Monday, December 1, 2008

Human Action by Ludwig von Mises (Part 1)

I started reading Human Action which is the magnum opus of Ludwig von Mises, the great Austrian economist. I recently finished part 1 and the work is nothing short of brilliant.

Human Action is not for the faint of heart. Comprising over 900 pages, it is a very dense and methodical treatise on the nature of economic activity. In many ways, it is like reading a math paper rather than the typical economics book. This is because Mises starts with a small number of axioms and builds his entire theory of human action and markets upon them. It reminds me of studying Euclidian Geometry in 8th grade where one could prove all kinds of interesting results with just a handful of axioms about the properties of parallel lines and right angles.

Human Action is not the work I would recommend for those who want an introduction to Austrian economics. It's a real commitment and it's more interesting to tackle after becoming familiar with the principles of Austrian economics by reading more accessible works. I generally recommend Economics in One Lesson by Hazlitt and What Has Government Done to Our Money by Rothbard as good introductions.

The first 100 pages of Human Action provide the philosophical underpinnings of Austrian economics. Mises rejects positivism, i.e. the scientific approach, for understanding Economics. At first, this might sound kind of strange. Why would one reject the scientific method for trying to describe how economic activity works? As an engineer with a background in science, I was skeptical the first time I heard this -- I was trained to use science to understand and manipulate the world. As an aside, Mises' younger brother was a very prominent applied physicist.

Mises rejected the scientific method for economics not because he rejected science. Mises rejected it because the scientific method can’t help us understand economics. The scientific method works when one can run repeatable and verifiable experiments to test hypotheses. We all learned about hypotheses, theories, and experiments in grade school. The laws of physics and chemistry are constant and our theories for explaining them can be tested and falsified with experiments. This is why the scientific method works for understanding the laws of nature. The ultimate test for our scientific theories is how well they can be used to make predictions about the world.

Records from a data source
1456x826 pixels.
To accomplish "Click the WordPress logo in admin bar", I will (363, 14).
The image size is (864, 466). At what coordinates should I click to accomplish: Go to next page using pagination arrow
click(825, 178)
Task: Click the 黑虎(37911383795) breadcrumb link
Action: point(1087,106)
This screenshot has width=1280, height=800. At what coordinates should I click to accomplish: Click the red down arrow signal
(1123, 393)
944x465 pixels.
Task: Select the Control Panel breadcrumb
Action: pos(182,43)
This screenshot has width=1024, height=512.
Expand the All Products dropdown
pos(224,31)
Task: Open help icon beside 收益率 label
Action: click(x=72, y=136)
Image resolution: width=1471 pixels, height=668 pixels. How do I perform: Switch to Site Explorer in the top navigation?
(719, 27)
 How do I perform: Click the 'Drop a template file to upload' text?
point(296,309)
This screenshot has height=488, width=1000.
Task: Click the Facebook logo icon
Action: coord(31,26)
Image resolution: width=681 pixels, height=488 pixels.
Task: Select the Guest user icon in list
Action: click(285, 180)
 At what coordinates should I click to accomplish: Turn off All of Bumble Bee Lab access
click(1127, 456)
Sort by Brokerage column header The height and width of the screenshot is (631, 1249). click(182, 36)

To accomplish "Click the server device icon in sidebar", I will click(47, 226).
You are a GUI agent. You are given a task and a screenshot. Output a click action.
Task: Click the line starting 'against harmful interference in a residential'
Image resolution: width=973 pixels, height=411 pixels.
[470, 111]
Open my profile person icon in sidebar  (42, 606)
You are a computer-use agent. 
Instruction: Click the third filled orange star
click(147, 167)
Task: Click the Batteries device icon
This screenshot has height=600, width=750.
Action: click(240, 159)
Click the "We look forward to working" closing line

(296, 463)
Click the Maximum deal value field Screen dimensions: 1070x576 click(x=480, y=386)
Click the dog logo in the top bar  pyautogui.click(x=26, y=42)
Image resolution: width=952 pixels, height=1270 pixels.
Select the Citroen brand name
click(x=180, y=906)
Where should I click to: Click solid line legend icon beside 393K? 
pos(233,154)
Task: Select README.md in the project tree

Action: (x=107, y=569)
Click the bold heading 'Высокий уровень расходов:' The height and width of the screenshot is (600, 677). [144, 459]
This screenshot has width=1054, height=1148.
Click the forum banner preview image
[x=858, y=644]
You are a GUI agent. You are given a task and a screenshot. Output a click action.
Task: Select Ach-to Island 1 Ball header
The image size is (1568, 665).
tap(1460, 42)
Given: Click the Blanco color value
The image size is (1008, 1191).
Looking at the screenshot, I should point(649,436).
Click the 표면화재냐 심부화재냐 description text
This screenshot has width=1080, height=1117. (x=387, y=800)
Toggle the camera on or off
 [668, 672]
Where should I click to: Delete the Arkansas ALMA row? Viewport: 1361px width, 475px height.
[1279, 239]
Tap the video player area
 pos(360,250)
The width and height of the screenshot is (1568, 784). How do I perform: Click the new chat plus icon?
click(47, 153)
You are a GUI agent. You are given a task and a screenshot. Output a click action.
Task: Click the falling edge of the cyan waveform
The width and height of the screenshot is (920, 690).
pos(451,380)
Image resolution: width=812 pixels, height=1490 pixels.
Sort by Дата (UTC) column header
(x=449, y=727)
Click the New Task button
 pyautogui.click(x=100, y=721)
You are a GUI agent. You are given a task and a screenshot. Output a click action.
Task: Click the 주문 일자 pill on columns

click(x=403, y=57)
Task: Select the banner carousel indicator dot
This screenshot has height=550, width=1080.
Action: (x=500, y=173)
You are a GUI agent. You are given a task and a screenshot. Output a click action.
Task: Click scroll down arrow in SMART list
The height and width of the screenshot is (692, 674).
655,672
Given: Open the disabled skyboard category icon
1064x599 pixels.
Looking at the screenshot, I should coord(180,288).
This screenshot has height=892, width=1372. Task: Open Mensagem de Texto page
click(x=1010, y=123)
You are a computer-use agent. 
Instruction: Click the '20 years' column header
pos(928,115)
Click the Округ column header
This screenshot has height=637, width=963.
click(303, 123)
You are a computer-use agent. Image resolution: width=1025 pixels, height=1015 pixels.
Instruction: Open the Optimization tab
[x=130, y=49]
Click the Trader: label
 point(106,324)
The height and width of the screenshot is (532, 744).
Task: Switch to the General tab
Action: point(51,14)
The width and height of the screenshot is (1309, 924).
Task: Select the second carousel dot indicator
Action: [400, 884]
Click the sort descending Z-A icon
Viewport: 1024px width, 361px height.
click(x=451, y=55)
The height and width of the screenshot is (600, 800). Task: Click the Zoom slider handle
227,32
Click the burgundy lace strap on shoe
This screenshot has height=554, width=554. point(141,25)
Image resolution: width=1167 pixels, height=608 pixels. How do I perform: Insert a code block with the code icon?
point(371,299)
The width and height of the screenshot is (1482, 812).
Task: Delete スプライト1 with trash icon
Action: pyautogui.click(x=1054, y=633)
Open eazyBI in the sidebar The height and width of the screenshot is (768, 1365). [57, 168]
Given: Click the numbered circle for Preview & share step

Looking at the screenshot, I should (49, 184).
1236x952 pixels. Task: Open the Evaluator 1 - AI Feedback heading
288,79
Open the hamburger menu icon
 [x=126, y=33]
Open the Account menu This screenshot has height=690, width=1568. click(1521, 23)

◆ **TASK INSTRUCTIONS**:
• A. Translate this sentence from the blog post on Human Action into French: "The scientific method works when one can run repeatable and verifiable experiments to test hypotheses."
• B. Write the next part of the blog post on Human Action, picking up after its final sentence.
The records are separate material and have nothing to do with the blog post on Human Action.

◆ **PER-TASK ANSWERS**:
• A. La méthode scientifique fonctionne lorsqu'on peut mener des expériences reproductibles et vérifiables pour tester des hypothèses.

• B.
Economics, on the other hand, involves human actors participating in the passage of time. The scientific method cannot be applied because there is no way to run repeatable experiments to test our theories. What caused the Great Depression? The scientific method can't help us with that because we can't go back to 1929 and run a repeatable experiment where we change a single variable to see if we still get a Great Depression. Without the ability to run experiments that use controls and manipulate one variable at a time, there is no way to use the scientific approach to test economic theories. Using the scientific approach just doesn’t work.

Besides the fact that there is no way to run repeatable experiments, the scientific method also does not apply because the laws of human action are not fixed like the laws of science. There are billions of humans in the world and they each act according to their own free will. There is no theory or scientific model that can model the actions of billions of humans. The Federal Reserve tries to build models for economic activity and it's no surprise they never get it right. Their models just can't account for understanding the subjective desires and actions of billions of people. And this isn’t just a matter of needing better models and computers. The model cannot work because human beings react to the model. The laws of physics do not change because we build a model for understanding force and energy, but humans do react to what the Federal Reserve does. It is impossible to model human action because humans will change their behavior based on the existence of the model. It's the ultimate uncertainty principle.

Mises explains, “We are faced with the same main differences between physics and chemistry on one hand and the sciences of human action on the other. In the realm of physical and chemical events, there exist constant relations between magnitudes, and man is capable of discovering these constants with reasonable degree of precision by means of laboratory experiments. No such constants exist in the field of human action.” He goes on, “The impracticability of the measurement is not due to the lack of technical methods for the establishment of measure. It is due to the absence of constant relations…Statistical figures referring to economic events are historical data. They tell us what happened in a nonrepeatable historical case.” This reminds me of those models used by the rating agencies. They used historical housing prices to claim housing would not drop in price and to justify AAA ratings for all those CDOs.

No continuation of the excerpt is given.